### THE TASK
Below are records; count the lines among them that include the string "home", and state only the number.
◇ ◇ ◇ ◇
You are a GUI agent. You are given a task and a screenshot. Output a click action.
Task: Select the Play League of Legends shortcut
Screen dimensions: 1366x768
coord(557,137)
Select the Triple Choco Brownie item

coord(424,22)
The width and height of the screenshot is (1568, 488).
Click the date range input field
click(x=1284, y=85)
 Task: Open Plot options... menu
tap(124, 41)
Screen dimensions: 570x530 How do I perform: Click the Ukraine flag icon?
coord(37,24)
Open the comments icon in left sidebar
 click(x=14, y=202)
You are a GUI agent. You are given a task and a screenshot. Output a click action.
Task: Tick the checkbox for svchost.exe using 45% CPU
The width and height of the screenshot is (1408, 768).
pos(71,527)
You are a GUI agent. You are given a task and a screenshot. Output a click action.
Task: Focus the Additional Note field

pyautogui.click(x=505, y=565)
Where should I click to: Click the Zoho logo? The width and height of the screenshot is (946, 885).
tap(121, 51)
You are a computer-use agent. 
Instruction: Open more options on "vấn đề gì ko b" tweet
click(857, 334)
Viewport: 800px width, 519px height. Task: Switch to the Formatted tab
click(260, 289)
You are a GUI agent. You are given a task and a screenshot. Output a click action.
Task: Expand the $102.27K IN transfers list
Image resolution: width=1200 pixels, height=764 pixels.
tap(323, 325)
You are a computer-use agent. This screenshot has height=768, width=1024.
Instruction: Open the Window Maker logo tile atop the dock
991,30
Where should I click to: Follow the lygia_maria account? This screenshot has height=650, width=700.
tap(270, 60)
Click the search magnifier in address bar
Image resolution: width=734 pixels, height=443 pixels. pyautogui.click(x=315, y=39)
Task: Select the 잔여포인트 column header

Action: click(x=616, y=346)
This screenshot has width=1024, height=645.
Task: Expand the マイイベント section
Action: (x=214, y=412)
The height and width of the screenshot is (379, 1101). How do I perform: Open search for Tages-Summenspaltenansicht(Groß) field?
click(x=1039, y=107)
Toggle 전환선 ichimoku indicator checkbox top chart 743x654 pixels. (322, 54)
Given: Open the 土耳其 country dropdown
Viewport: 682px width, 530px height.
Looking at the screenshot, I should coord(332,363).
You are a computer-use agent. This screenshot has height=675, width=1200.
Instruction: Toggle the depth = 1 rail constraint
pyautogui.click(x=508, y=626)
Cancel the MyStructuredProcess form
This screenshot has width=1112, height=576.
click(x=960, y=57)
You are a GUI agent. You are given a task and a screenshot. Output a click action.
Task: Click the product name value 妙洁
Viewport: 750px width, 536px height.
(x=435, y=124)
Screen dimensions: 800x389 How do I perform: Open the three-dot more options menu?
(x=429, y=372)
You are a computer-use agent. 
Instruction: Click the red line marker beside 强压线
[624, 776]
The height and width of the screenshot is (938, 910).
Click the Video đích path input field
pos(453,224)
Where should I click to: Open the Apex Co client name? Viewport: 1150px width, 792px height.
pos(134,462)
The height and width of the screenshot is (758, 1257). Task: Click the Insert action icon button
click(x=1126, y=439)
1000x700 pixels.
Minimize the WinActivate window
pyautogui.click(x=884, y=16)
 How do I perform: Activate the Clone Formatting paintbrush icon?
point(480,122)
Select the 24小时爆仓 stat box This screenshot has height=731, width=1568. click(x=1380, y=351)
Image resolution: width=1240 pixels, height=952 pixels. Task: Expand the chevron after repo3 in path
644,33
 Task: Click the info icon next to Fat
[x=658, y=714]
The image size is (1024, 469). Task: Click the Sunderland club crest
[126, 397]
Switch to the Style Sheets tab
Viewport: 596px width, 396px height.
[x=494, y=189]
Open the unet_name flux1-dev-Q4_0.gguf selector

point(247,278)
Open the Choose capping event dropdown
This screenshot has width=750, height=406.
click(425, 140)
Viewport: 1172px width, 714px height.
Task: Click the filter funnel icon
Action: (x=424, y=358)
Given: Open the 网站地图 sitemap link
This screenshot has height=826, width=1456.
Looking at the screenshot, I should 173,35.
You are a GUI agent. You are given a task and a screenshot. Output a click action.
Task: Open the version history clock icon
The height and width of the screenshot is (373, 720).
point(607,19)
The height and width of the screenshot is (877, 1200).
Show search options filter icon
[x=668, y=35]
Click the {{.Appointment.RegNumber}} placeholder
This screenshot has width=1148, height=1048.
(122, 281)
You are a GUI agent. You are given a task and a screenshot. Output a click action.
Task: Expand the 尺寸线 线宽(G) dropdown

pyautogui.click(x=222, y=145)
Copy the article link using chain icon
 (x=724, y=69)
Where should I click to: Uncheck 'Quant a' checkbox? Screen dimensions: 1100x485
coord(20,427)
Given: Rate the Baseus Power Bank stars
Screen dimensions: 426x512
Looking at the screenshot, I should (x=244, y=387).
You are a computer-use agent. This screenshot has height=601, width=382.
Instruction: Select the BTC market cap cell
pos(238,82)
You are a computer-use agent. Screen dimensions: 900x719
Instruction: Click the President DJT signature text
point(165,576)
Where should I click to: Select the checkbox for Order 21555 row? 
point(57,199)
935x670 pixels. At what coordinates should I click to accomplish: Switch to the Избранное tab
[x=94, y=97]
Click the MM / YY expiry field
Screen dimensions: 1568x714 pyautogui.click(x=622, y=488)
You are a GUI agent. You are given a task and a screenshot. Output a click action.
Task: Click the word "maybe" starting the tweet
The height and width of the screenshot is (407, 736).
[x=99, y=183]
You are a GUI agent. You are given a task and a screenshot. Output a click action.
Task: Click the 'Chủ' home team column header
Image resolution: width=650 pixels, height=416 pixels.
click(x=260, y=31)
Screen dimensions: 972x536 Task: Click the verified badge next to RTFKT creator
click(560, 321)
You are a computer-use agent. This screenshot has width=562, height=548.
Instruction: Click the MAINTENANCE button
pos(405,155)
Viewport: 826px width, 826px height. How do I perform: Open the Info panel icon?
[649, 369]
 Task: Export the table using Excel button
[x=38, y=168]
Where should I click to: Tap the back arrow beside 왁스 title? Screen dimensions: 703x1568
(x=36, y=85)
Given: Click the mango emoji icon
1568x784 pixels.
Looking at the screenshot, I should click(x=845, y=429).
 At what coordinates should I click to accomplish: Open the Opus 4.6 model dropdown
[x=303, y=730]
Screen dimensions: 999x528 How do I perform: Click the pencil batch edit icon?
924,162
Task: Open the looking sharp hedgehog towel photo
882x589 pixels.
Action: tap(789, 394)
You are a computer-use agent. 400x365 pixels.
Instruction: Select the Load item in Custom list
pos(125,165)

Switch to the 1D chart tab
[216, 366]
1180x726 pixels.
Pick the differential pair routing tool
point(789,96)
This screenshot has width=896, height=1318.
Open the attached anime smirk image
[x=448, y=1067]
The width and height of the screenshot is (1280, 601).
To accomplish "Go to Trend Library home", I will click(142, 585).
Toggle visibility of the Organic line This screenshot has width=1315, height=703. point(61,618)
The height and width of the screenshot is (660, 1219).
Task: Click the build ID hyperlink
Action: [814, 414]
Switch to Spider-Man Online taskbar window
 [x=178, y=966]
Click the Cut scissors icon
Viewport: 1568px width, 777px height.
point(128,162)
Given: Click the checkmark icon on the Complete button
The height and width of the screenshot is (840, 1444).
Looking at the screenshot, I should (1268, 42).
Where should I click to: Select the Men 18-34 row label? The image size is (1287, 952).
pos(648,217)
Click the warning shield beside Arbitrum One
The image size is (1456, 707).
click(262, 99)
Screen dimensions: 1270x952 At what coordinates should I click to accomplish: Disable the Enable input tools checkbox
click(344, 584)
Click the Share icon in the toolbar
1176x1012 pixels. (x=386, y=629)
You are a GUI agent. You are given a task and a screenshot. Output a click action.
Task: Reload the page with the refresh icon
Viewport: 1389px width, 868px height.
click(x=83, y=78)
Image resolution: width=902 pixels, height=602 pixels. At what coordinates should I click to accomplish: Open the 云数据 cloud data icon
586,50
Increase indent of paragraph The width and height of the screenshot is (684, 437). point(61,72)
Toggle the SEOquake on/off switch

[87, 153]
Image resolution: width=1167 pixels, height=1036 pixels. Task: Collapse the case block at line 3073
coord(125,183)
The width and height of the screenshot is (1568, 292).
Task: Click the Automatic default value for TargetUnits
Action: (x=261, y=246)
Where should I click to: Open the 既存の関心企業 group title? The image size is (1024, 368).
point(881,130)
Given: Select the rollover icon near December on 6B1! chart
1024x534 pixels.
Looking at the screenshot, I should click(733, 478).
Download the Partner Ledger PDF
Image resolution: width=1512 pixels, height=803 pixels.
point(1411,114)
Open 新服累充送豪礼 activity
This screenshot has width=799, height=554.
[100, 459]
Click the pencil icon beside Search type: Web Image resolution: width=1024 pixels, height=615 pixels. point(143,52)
◇ ◇ ◇ ◇
### OUTPUT FOR THIS EXERCISE
2